Die Rechtsstaatsklausel, an die die Auszahlung von EU-Geldern nun gekoppelt werden soll, ist derart schwammig, dass bei Polen als auch Ungarn völlig zu Recht der Verdacht besteht, es ginge hier nicht um Rechtsstaatlichkeit, sondern um die Einführung eines restriktiven Regimes, mit dem unliebsame Regierungen abgestraft und auf Linie gezwungen werden sollen. Man mag mit vielen Entscheidungen, die in Polen und Ungarn getroffen wurden, nicht einverstanden sein, aber rechtsstaatlich sind sie allemal. Zumindest deutlich rechtsstaatlicher als das, was die EU macht. Und auch das Argument, Orbán sei so lange an der Macht, dass sich dort ein korruptes Regime etabliert habe, zieht nur bedingt. Auch in anderen europäischen Ländern gibt es Dauerregent*innen, mit denen die Medien und Eliten ein Auskommen gefunden haben, das alle Kennzeichen der strukturellen Korruption trägt.
So gibt es den begründeten Verdacht, es ginge hier um das Gegenteil von Rechtsstaatlichkeit und Demokratie. Es geht um Durchgriffsmöglichkeiten der rechtstaatlich keiner Weise legitimierten Kommission auf demokratisch legitimierte Parlamente. Dass nun ausgerechnet deutsche Politiker und Medien diese Durchgriffsrechte massiv fordern, löst insbesondere bei Polen ganz ungute Erinnerungen aus, die allerdings völlig verständlich sind.
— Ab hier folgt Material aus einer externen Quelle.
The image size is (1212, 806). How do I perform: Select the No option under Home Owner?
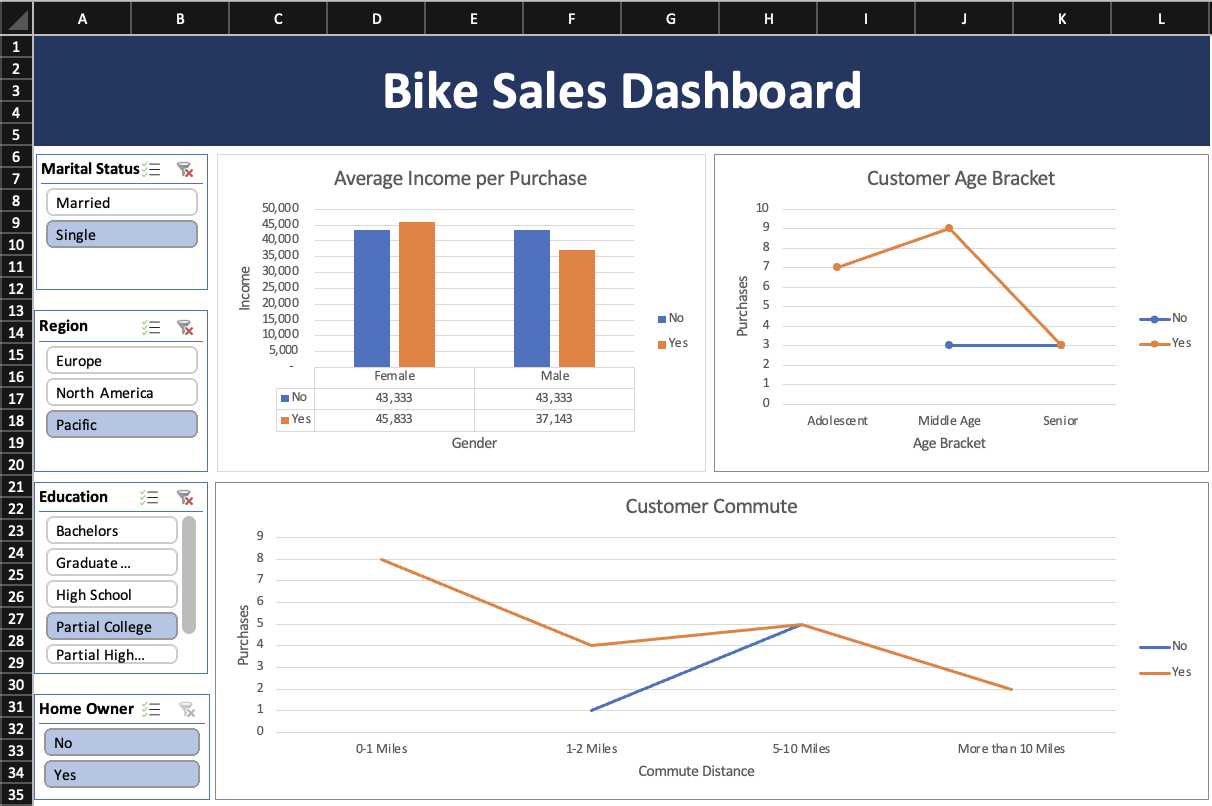(121, 743)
Mit der Rechtsstaatsklausel wird der neoimperiale Charakter der EU deutlich sichtbar.
Es muss deutlich gesagt werden: Die EU ist auf einem ganz unguten Weg, denn gemessen an den eigenen Ansprüchen ist sie ein absolut autoritäres Regime, das die selbst proklamierten europäischen Werte Demokratie, Rechtstaatlichkeit und Achtung der Menschenrechte mit Füßen tritt. Die Weigerung Polens und Ungarns, diesem Prozess zuzustimmen, ist angesichts der Geschichte der Länder nur zu verständlich. Und Deutschland sollte sich angesichts seiner Geschichte gut überlegen, gegen wen und auf welcher Grundlage es austeilt, schließlich ist Deutschland treibende Kraft in der EU. Wer diese Zusammenhänge versteht, bekommt vor dieser deutschen EU ziemlich Angst.